----- Supplied passage

Query to fetch all referenced entities recursively

I have a datamodels which consists of 'Claims' which (to make things simple for stackoverflow) only has an OpenAmount field. There are two other tables, 'ClaimCoupling' and 'ClaimEntryReference'.
The ClaimCoupling table directly references back to the Claim table and the ClaimEntryReference is effectively the booking of a received amount that can be booked over multiple claims (See ClaimEntry_ID). See this diagram;
For simplicity I've removed all amounts as that's not what I am currently struggling with.
What I want is a query that will start # the Claim table, and fetches all a claim with an OpenAmount which is <> 0. However I want to be able to print out an accurate report of how this OpenAmount came to be, which means I'll need to also print out any Claims coupled to this claim. To make it even more interesting the same thing applies to the bookings, if a booking was made on claim X and claim Y and only X has an open amount I want to fetch both X and Y so I can then show the payment which was booked as a whole.
I've attempted to do this with a recursive CTE but this (rightfully) blows up on the circulair references. I figured I'd fix that with a simple where statement where I would say only recursively add records which are not yet part of CTE but this is not allowed....
WITH coupledClaims AS (
--Get all unique combinations
SELECT cc.SubstractedFromClaim_ID AS Claim_ID,
cc.AddedToClaim_ID AS Linked_Claim_ID FROM dbo.ClaimCoupling cc
UNION
SELECT cc.AddedToClaim_ID AS Claim_ID,
cc.SubstractedFromClaim_ID AS Linked_Claim_ID FROM dbo.ClaimCoupling cc
),
MyClaims as
(
SELECT * FROM Claim WHERE OpenAmount <> 0
UNION ALL
SELECT c.* FROM coupledClaims JOIN MyClaims mc ON coupledClaims.claim_id = mc.ID JOIN claim c ON c.ID = coupledClaims.linked_Claim_ID
WHERE c.ID NOT IN (SELECT ID FROM MyClaims)
)
SELECT * FROM MyClaims
After fiddling around with that for way too long I decided I'd do it with an actual loop... ##Rowcount and simply manually add them to a table variable but as I was writing this solution (which I'm sure I can get to work) I figured I'd ask here first because I don't like writing loops in TSQL as I always feel it's ugly and inefficient.
See the following sql Fiddle for the data models and some test data (I commented out the recursive part as otherwise I was not allowed to create a link);
http://sqlfiddle.com/#!6/129ad5/7/0
I'm hoping someone here will have a great way of handling this problem (likely I'm doing something wrong with the recursive CTE). For completion this is done on MS SQL 2016.

----------

Write the continuation of the question about recursively fetching linked claims with a recursive CTE, starting right after its last sentence.

----- Dataset section

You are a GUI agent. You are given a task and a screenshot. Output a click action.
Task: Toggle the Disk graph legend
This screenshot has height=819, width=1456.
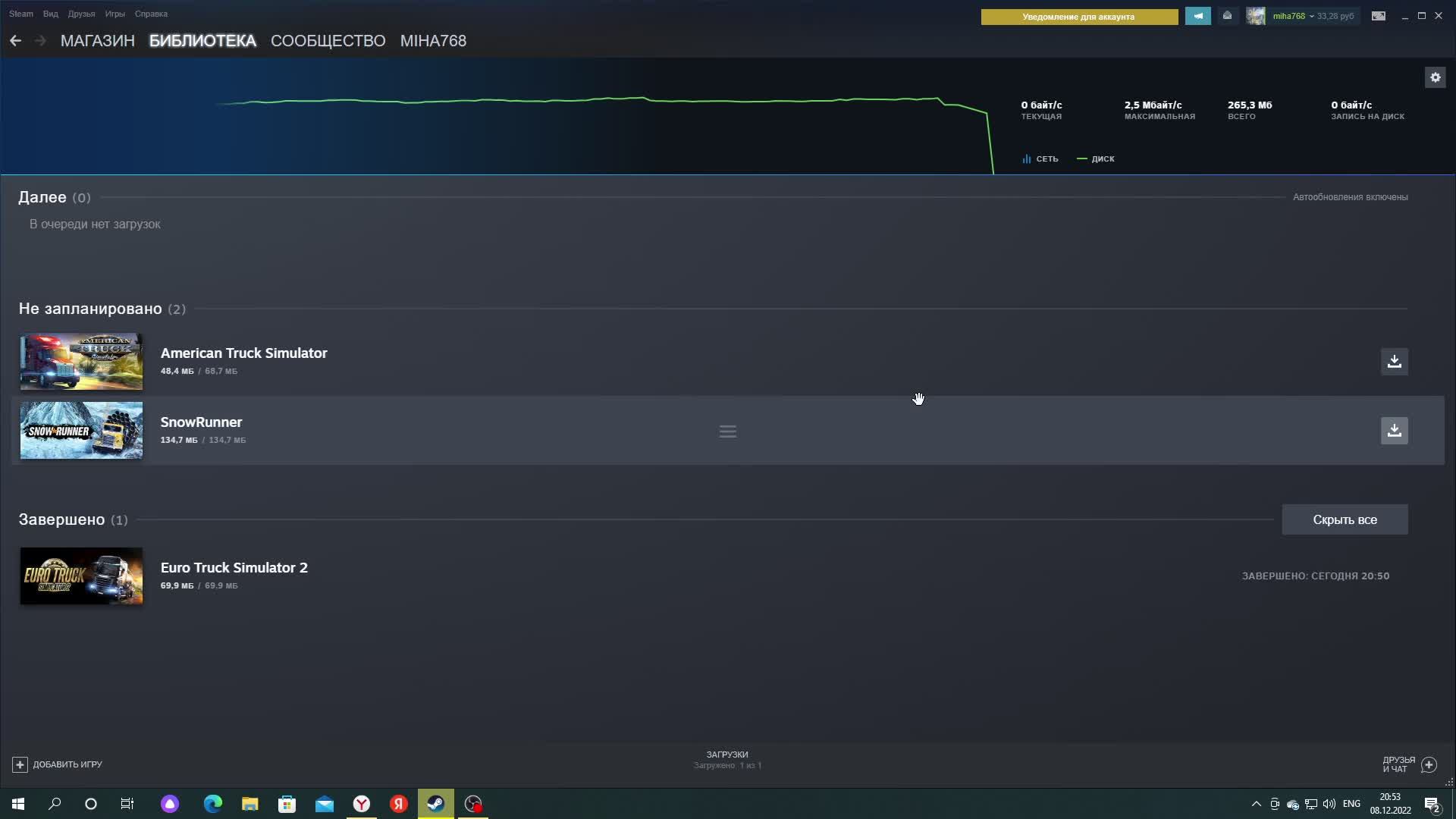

----------

== Answer to the exercise ==
So here is what I've learned and done so far. Thanks to the comment of habo which refers to the following question; Infinite loop in CTE when parsing self-referencing table
Firstly I decided to at least 'solve' my problem and wrote some manual recursion, this solves my problem but is not as 'pretty' as the CTE solution which I was hoping/thinking would be easier to read as well as out perform the manual recursion solution.
Manual Recursion
/****************************/
/* CLAIMS AND PAYMENT LOGIC */
/****************************/
DECLARE #rows as INT = 0
DECLARE #relevantClaimIds as Table(
Debtor_ID INT,
Claim_ID int
)
SET NOCOUNT ON
--Get anchor condition
INSERT INTO #relevantClaimIds (Debtor_ID, Claim_ID)
select Debtor_ID, ID
from Claim c
WHERE OpenAmount <> 0
--Do recursion
WHILE #rows <> (SELECT COUNT(*) FROM #relevantClaimIds)
BEGIN
set #rows = (SELECT COUNT(*) FROM #relevantClaimIds)
--Subtracted
INSERT #relevantClaimIds (Debtor_ID, Claim_ID)
SELECT DISTINCT c.Debtor_ID, c.id
FROM claim c
inner join claimcoupling cc on cc.SubstractedFromClaim_ID = c.ID
JOIN #relevantClaimIds rci on rci.Claim_ID = cc.AddedToClaim_ID
--might be multiple paths to this recursion so eliminate duplicates
left join #relevantClaimIds dup on dup.Claim_ID = c.id
WHERE dup.Claim_ID is null
--Added
INSERT #relevantClaimIds (Debtor_ID, Claim_ID)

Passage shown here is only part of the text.